» Gösterilen metin:
════

Elif ÇAKIR
Beştepe İletişim Başkanlığı, Cumhurbaşkanı Erdoğan’ın hafta sonu Adana’da “81 ilden üniversiteyi kazanan öğrencilerle” bir araya geldiği şarkılı, türkülü, hoş sohbetli programının görüntülerini aynı saatte televizyon kanallarında yayınlattı, sosyal medyada dolaşıma girmesini sağladı.
Cumhurbaşkanı Erdoğan gençlere bakarak Türkiye’de yurt sorunu diye bir şeyin söz konusu olmadığını söyleyerek diyor ki:
“Kızlarımız için, erkeklerimiz için yurt sorunu diye bir şey söz konusu değil.”
Erdoğan konuşurken kamera orada bulunan gençleri gösteriyor, gençlerin yüz ifadeleri Türkiye’de böyle bir sorundan habersiz olduklarını gösteriyor. Herhangi bir itiraz yok. 81 ilden üniversiteyi kazanmış olan bu gençlerimizin belli ki yurt sorunu, burs yetersizliği yaşayan arkadaşları da yok.
Sayın Erdoğan kendinden emin bir şekilde yanında bulunan Çukurova Üniversitesi Rektörü Prof. Dr. Meryem Tuncel’e dönerek şöyle diyor:
“Şu anda Çukurova Üniversitesi’nden aldığım bilgide de gördüm ki yurt sorunu filan diye bir şey var mı hocam? Yok. Her şey bitmiş. Biz bir farkın iktidarıyız.”

════

» Veriler:
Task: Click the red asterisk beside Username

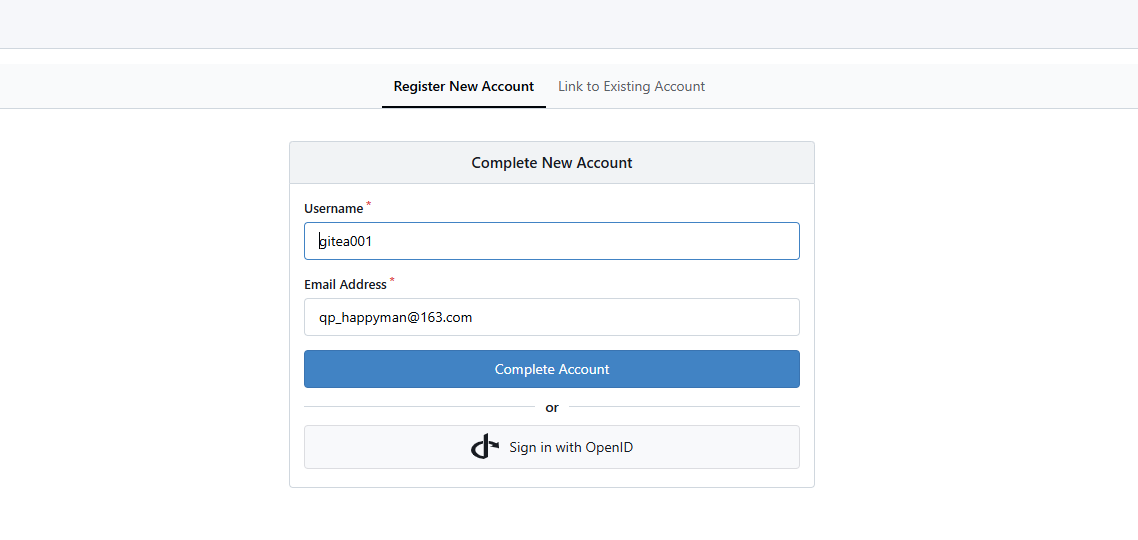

════

» İstenenler:
**1.** Yurt sorunu yazısındaki “Kızlarımız için, erkeklerimiz için yurt sorunu diye bir şey söz konusu değil.” cümlesinin İngilizcesi nedir?
**2.** Yurt sorunu yazısının devamını, son cümleden sonra gelecek biçimde yazar mısınız?

» Cevaplar:
**1.** For our girls, for our boys, there is no such thing as a dormitory problem.

**2.**
Sonra gençlere bakarak soruyor:
“Siz hiç 45 lira burs aldınız mı? Göreve geldiğimde burs 45 liracıktı. Şimdi nerede burs?” (9 Ekim)
***
Cumhurbaşkanı Erdoğan’ı her dinlediğimde artık gerçekten de iki ayrı Türkiye olduğuna dair inancım pekişiyor. Sadece benim değil, Sayın Erdoğan’ın gerçeklikle bağını kopardığına, aslında başka bir dünyada yaşadığına dair inanç kamuoyunda giderek yaygınlaşıyor.
Bir, halk olarak bizim yaşadığımız Türkiye var; bir de Sayın Erdoğan’ın “kendi vatandaşlarıyla” yaşadığı bir Türkiye var.
Adana görüntüleri de Erdoğan ve kendi imtiyazlı vatandaşlarının Türkiye’sinden bir görüntüydü sanırım.
Öyle olmasa 81 ilden bir genç de kalkıp “arkadaşımın yurt, burs sorunu var” itirazında bulunmaz mıydı?
Bulunurdu elbette.
Dolayısıyla “o gençler” diğer Türkiye’den gelen gençlerdi ve o Türkiye’de yurt sorunu yaşayan öğrenciler yok, yurt sorunu olsaydı, yurt sorunu yaşayan arkadaşları olsaydı eminim dile getirirlerdi!
***
İki Türkiye arasında büyük bir uçurum var.
Cumhurbaşkanı Erdoğan bizim yaşadığımız Türkiye’nin yabancısı biz de kendisinin ve iktidarının yaşadığı, hüküm sürdüğü Türkiye’nin yabancılarıyız.
O bizim gerçeklerimizi duyduğunda şaşkınlık geçiriyor biz de onun anlattıklarını duyduğumuzda şaşkınlık yaşıyoruz.
Cumhurbaşkanı Erdoğan’ın başka bir âlemde yaşadığını söyleyen sadece CHP lideri Kemal Kılıçdaroğlu değil.
İYİ Parti lideri Meral Akşener “Öyle bir zamandan geçiyoruz ki; Sayın Erdoğan’ın öncülüğünde bindik bir alamete, gidiyoruz kıyamete. İktidar bambaşka bir dünyada yaşıyor artık” diyor.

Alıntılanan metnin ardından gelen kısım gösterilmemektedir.